• **Work request**: Copy every line below from the one containing "Image resolution: width=830" down to the one containing "The width and", including both of those lines, and leave out the pictures.
━━━ Extracted material
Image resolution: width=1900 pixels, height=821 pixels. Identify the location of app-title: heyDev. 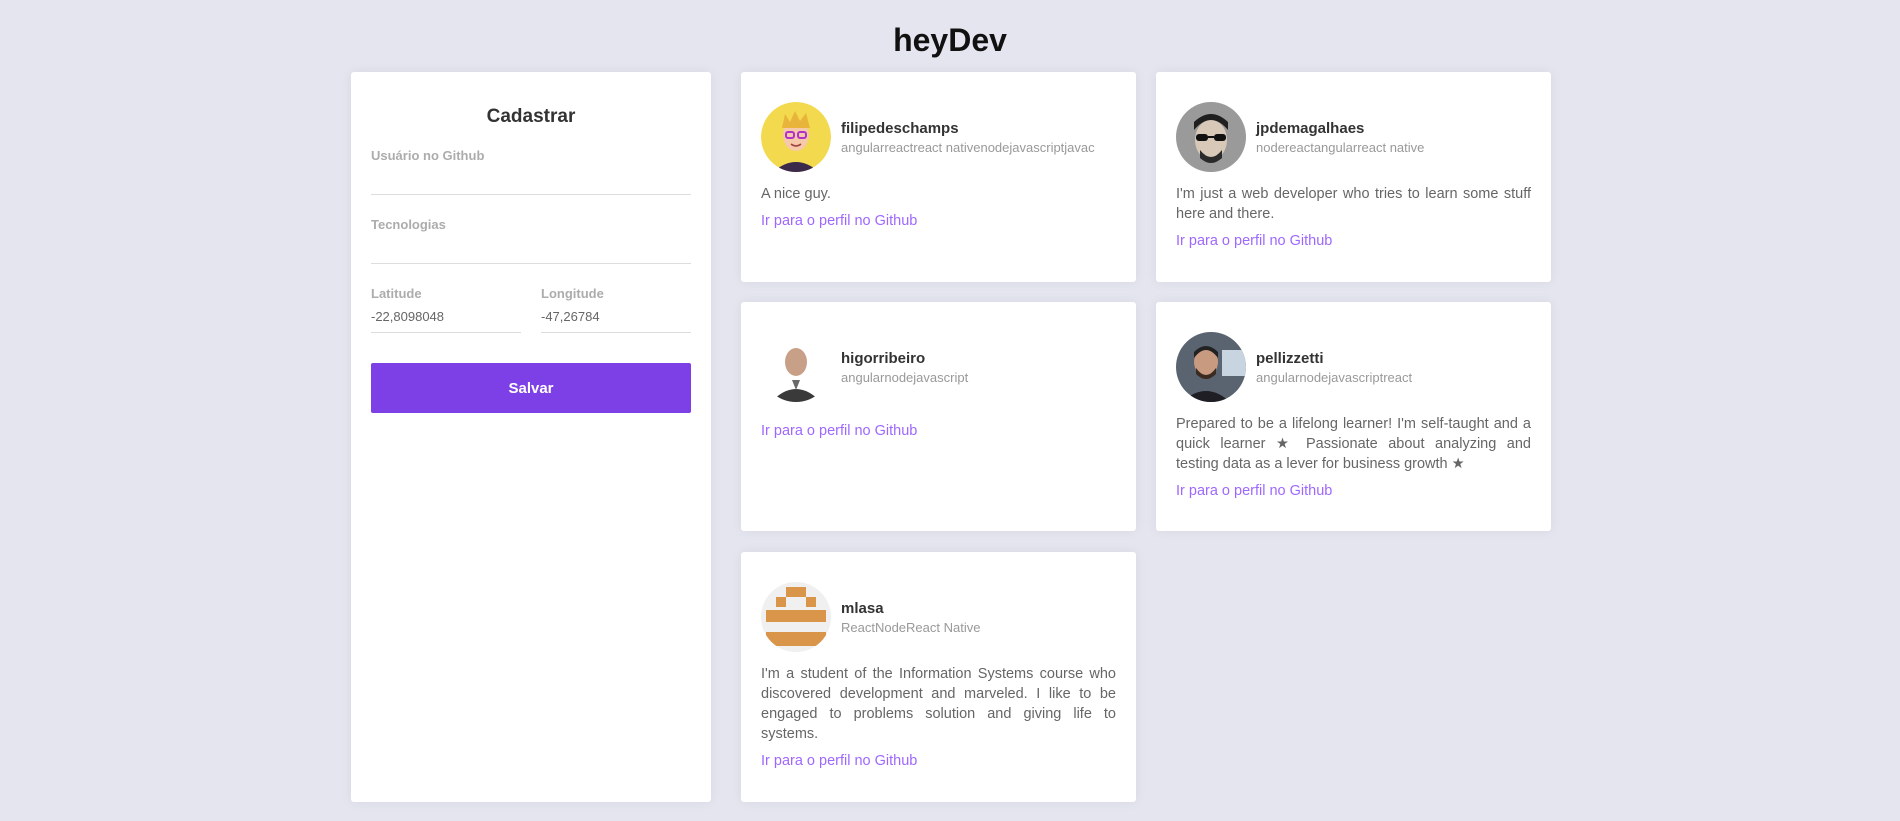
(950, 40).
━━━━━━
━━━ Extracted material
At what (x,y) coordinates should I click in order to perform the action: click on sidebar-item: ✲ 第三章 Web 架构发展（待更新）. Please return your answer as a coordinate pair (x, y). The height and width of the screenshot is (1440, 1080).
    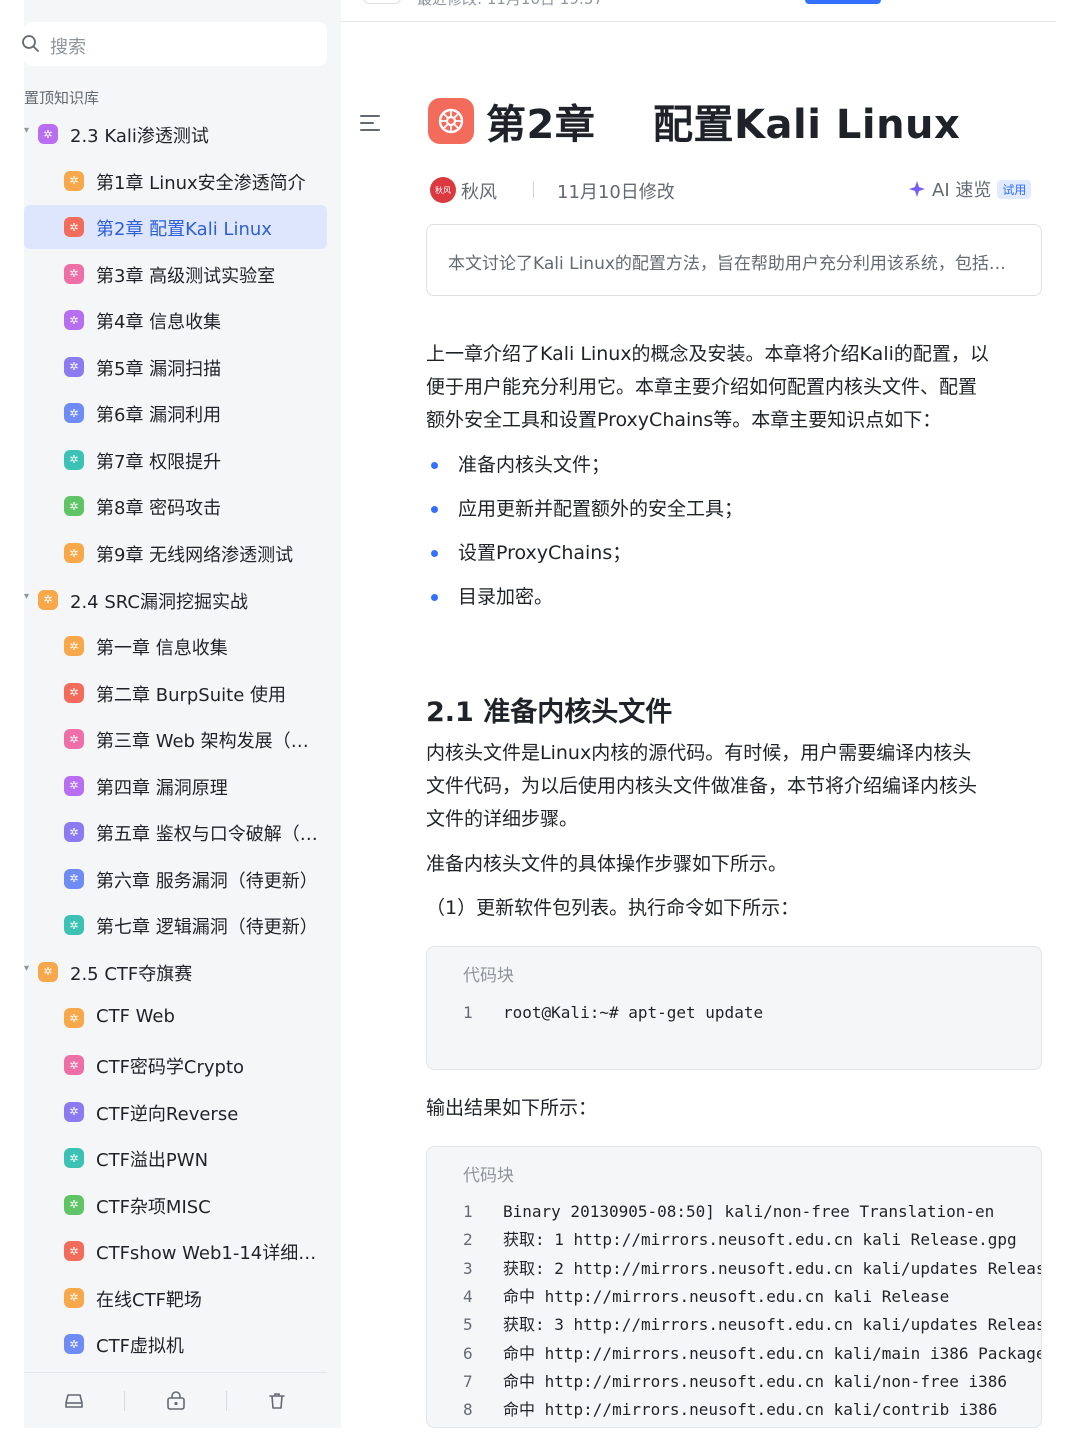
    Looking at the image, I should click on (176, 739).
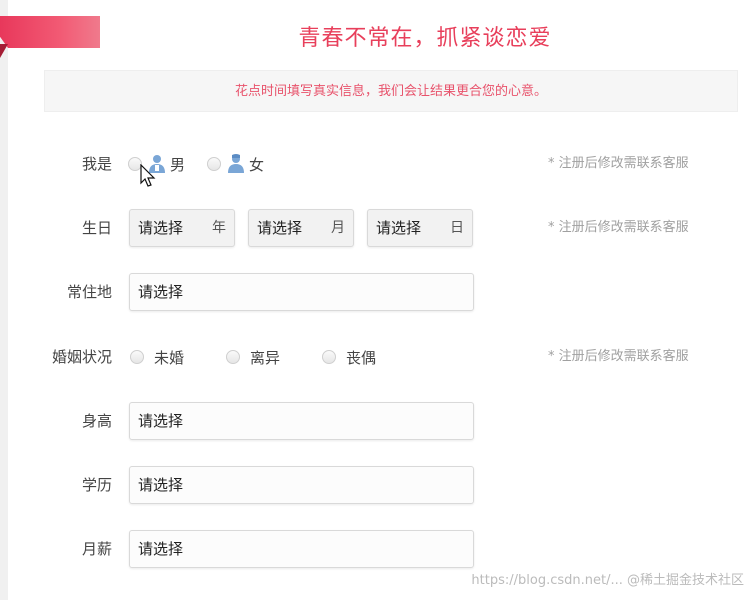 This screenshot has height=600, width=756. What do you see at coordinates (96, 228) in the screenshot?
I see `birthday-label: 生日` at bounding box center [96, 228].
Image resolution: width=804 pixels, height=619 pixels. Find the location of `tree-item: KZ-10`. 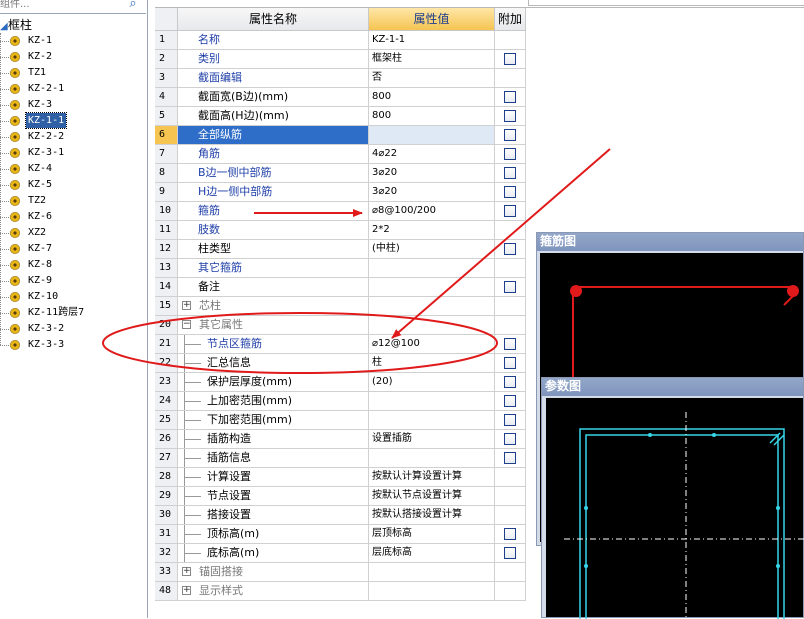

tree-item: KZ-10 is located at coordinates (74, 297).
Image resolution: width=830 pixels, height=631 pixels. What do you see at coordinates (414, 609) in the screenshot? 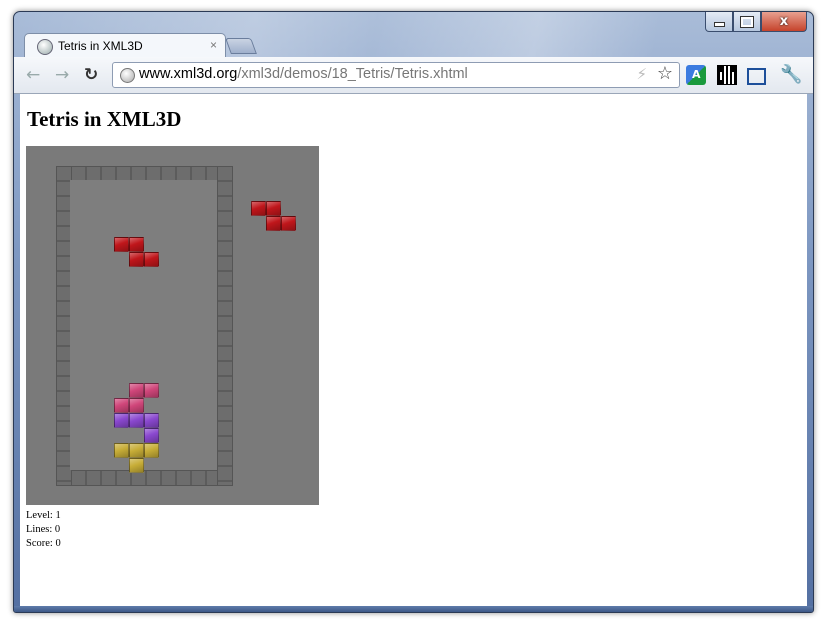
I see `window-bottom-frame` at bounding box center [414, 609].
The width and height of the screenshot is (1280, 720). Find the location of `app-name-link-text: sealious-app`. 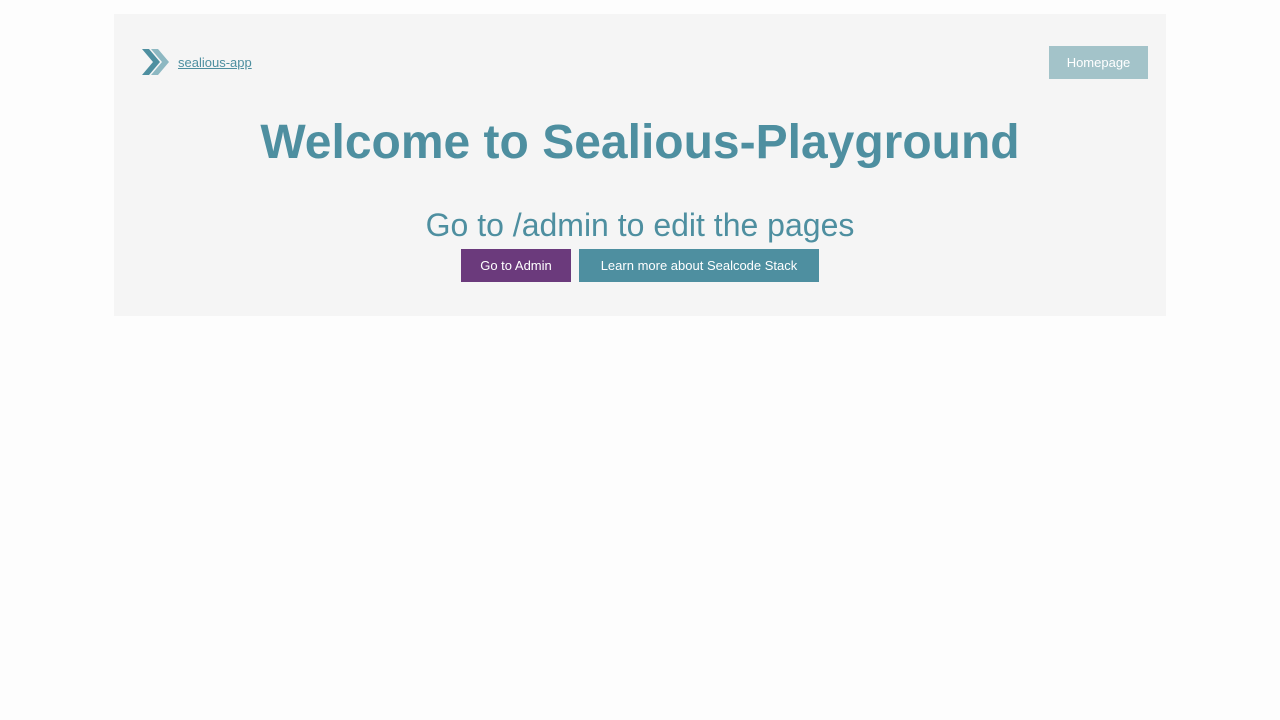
━━━━━━
• **Answer below**:
Image resolution: width=830 pixels, height=631 pixels. What do you see at coordinates (414, 609) in the screenshot? 
I see `window-bottom-frame` at bounding box center [414, 609].
The width and height of the screenshot is (1280, 720). Find the location of `app-name-link-text: sealious-app`. 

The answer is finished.